- November 22, 2024
Loading
The conference room is wherever Sally Fernandez and her editor want it to be. A hotel, a cruise ship, even a hot tub by Fernandez’s pool.
It’s easy to meet anywhere when your editor, Joe Fernandez, is also your husband.
The 2020s could be a monumental decade for the couple. The first book of Sally Fernandez’s Max Ford spy trilogy, “Climatized,” is on track to become a motion picture as early as 2021. If the film is successful, it will be followed by film versions of “The Beekeeper’s Secret” and the yet-to-be-published third book. It has been a long journey from avidly reading John Jakes’ fictional accounts of the Civil War as a high school student in the 1970s to Readers’ Favorite award-winner.
When Fernandez, a Sarasota author who recently spoke at the Longboat Key Library, speaks about her origins in writing, she likes to bring up the “scintillating technical manuals and page-turning business proposals” she used to pen at her first big jobs, when she was ingrained in corporate life at Citi and then J.P. Morgan. Fittingly, Citi is where she met Joe, who would one day be pulled out of retirement to become her editor and business manager.
However, it wasn’t until 2007 that Fernandez took her first steps toward becoming an author. The couple used to live in Italy, and while they were there, Fernandez listened to both European and American versions of presidential election coverage. The endless banter was starting to bother Fernandez, so Joe challenged her to put something on paper. Fernandez wrote a story, weaved in some facts and turned out 50 pages. An author was born.
The formula for most of Fernandez’s books to date has been to start with a contemporary hot-button issue, weave it into a fast-paced and fictional plot, then layer in some facts and characters based on real-life people.

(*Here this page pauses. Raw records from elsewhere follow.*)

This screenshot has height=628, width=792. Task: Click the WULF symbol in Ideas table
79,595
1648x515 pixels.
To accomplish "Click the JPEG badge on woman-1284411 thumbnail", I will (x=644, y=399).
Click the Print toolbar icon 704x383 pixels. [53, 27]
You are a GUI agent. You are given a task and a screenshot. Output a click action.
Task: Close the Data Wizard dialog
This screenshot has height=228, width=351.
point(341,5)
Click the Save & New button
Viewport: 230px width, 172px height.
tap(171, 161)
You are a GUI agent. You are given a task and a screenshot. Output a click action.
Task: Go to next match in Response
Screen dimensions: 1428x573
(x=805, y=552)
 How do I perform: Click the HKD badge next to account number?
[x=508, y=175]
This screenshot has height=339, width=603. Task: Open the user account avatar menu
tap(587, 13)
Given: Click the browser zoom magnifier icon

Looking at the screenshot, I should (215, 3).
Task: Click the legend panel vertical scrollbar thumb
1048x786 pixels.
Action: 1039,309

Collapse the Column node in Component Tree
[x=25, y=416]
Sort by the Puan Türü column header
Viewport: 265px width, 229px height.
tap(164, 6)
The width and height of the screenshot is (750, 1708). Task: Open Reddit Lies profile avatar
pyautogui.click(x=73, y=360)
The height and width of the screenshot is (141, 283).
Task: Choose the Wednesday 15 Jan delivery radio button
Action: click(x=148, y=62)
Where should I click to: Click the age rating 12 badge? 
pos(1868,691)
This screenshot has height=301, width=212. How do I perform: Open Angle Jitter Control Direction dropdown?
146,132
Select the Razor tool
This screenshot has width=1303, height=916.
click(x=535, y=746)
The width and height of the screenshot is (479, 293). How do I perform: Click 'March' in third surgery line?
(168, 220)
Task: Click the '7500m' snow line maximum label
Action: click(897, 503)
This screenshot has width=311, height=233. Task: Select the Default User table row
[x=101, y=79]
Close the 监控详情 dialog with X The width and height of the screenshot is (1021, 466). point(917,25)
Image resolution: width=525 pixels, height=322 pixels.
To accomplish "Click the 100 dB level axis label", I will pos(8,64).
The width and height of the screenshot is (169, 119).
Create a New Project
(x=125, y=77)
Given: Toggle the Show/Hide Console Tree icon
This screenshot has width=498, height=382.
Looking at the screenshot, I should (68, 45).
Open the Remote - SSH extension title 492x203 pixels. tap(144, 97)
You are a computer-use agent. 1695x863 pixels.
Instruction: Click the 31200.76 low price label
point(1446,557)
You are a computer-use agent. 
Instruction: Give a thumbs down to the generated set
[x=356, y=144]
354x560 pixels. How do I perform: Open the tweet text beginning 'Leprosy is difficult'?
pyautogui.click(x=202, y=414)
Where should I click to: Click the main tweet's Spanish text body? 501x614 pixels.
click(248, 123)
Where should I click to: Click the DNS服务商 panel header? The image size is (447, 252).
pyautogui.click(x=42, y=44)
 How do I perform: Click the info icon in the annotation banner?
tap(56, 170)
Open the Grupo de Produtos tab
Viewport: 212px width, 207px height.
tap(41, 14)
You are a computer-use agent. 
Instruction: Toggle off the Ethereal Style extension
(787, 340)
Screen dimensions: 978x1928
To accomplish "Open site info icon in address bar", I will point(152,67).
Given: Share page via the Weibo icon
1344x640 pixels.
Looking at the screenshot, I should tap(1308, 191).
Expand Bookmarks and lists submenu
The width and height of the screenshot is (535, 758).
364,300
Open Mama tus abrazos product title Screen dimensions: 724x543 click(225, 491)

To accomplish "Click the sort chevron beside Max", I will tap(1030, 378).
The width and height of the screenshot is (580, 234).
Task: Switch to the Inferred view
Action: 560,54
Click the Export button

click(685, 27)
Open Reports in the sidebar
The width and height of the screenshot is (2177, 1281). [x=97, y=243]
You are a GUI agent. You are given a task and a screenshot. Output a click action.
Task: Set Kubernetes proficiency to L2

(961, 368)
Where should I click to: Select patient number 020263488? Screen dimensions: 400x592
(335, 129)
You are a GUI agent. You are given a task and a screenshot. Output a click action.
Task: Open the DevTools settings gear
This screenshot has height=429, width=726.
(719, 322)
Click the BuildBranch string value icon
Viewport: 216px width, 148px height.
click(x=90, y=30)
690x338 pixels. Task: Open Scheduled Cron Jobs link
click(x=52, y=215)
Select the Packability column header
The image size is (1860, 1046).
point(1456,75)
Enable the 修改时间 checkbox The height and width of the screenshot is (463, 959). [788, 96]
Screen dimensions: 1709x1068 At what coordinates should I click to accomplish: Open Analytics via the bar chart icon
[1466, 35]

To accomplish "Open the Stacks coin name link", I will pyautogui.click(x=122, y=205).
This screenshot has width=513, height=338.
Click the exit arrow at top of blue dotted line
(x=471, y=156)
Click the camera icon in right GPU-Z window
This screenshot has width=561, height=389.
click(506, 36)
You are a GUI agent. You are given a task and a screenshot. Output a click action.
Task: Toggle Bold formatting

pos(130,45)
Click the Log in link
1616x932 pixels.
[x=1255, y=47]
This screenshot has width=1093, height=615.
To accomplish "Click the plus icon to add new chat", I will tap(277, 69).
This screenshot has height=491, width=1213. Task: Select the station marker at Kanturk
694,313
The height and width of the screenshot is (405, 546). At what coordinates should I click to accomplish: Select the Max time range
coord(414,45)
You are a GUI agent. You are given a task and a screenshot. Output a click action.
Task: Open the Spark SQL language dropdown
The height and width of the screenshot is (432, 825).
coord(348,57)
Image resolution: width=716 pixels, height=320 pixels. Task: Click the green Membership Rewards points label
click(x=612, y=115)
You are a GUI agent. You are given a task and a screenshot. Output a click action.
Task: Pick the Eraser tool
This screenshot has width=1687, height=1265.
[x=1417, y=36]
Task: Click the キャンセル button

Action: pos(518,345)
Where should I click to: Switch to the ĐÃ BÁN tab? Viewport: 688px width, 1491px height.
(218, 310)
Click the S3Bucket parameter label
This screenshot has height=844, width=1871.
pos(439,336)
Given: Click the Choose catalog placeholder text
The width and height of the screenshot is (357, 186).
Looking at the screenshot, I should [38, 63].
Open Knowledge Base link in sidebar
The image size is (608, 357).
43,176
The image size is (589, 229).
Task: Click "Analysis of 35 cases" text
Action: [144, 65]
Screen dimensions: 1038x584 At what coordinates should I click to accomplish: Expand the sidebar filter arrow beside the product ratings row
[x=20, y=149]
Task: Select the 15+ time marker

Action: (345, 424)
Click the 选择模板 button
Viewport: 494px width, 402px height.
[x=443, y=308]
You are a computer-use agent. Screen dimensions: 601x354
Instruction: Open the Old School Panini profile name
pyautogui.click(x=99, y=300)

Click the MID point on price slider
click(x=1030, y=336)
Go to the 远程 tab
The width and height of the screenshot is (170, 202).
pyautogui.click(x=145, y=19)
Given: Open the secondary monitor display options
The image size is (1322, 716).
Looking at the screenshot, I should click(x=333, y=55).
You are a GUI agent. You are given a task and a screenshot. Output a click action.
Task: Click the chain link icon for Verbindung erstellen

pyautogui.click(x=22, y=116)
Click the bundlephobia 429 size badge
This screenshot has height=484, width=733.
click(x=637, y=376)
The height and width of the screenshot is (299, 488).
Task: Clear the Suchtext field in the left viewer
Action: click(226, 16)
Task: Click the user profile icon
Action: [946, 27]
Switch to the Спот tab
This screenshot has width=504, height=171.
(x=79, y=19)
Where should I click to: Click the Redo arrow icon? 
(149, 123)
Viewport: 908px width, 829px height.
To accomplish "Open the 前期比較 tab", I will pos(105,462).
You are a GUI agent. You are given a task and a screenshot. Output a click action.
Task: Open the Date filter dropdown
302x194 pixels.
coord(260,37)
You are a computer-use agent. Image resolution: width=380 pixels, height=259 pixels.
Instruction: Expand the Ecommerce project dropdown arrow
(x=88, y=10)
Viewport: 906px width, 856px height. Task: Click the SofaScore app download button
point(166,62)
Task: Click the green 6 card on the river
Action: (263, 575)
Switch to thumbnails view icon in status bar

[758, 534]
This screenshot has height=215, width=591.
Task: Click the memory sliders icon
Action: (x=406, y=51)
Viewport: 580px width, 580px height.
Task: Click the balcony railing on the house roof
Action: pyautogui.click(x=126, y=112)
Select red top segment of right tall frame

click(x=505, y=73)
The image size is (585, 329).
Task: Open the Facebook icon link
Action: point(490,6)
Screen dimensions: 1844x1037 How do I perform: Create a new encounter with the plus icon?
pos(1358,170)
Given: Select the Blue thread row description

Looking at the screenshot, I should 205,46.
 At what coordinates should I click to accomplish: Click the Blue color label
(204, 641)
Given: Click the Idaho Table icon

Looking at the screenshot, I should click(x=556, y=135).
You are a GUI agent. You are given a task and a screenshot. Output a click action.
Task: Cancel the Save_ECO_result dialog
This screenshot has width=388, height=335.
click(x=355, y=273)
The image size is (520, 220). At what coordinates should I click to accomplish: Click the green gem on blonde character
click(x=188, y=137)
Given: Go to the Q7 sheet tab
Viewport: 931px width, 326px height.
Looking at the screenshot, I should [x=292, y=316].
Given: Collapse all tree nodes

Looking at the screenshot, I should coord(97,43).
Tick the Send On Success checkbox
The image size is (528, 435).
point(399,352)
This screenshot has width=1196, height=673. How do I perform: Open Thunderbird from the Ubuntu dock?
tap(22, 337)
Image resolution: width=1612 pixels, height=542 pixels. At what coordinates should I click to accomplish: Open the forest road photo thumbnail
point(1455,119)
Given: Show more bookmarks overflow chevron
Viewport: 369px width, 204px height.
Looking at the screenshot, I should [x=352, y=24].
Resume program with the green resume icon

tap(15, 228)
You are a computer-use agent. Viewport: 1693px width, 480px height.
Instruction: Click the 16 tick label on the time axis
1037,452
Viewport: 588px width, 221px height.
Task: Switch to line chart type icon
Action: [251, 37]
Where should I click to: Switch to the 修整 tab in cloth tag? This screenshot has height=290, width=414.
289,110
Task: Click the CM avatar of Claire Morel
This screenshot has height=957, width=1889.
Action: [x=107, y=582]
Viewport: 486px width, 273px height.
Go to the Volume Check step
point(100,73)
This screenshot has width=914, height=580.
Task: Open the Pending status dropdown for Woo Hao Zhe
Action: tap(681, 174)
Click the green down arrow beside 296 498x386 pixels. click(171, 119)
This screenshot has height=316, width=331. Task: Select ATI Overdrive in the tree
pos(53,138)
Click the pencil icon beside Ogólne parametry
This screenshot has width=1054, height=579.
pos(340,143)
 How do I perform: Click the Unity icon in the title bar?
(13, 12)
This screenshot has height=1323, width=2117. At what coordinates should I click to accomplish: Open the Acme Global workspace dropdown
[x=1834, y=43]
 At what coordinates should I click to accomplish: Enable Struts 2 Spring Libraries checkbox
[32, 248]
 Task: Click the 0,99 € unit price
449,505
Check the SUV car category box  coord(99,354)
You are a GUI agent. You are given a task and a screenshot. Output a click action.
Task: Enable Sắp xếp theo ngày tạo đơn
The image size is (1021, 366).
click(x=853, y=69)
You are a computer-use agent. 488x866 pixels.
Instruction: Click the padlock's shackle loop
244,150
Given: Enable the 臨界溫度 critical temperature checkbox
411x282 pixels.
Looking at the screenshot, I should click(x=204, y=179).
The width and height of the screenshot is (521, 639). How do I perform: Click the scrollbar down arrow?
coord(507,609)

She’s fascinated by the intersection of fact and fiction, often saying she writes “political thrillers steeped in facts.”
“It's an entertaining way of drawing you into something and still being able to learn,” Fernandez said. “I don't try to educate, I just impart knowledge.”
This is especially true of the Max Ford trilogy, where Max works as a spy trying to solve issues based on present-day topics and debates. On the big screen, Fernandez sees Max as a female counterpart to characters such as Jack Reacher — and as a character with Fernandez’s own mouth. She believes today’s climate, from the rise of strong female characters to the polarization of the political sphere, presents the perfect backdrop for Max to thrive.
“She's not a Lara Croft. She's not a Wonder Woman,” Fernandez said. “But she's somebody serious who’s trying to tackle some serious issues. It puts it in a different light, and I think it hopefully would appeal to young women, but at the same time something guys are gonna love.”
The script has been written — though it will still be tweaked to add some tension — and all the production money and development money is accounted for, according to Fernandez. The next step is to attract a director from a shortlist of five candidates. After that the actors are hired, and if filming begins in the fall as planned, the movie could be in theatres before the calendar turns to 2022.
If the movie gains the success Fernandez hopes and thinks it will, she knows she won’t be able to keep up with the plans Hollywood has for Max. She’d eventually like to move closer to historical fiction, the genre that first inspired her. And she has a plan to do it.
For Joe’s 94th birthday, the couple will combine their love of travel (Joe has been to 84 countries and Sally has been to 55) and writing by going on a six-month cruise starting in January 2022 that will visit 70 countries on the route from Los Angeles to New York. On the cruise, she wants to write a story centered around an author on a cruise who tries to solve a murder while seeing the ghosts of classic authors such as Arthur Conan Doyle.
The Fernandez couple has been using cruises as a mobile workplace for years. Joe used to mark red ink all over most of Sally’s pages during the editing process. They probably won’t be storing any extra tanks of red ink in their maritime conference room this time.
“I'm actually almost unemployed because she's become such a great writer,” Joe said.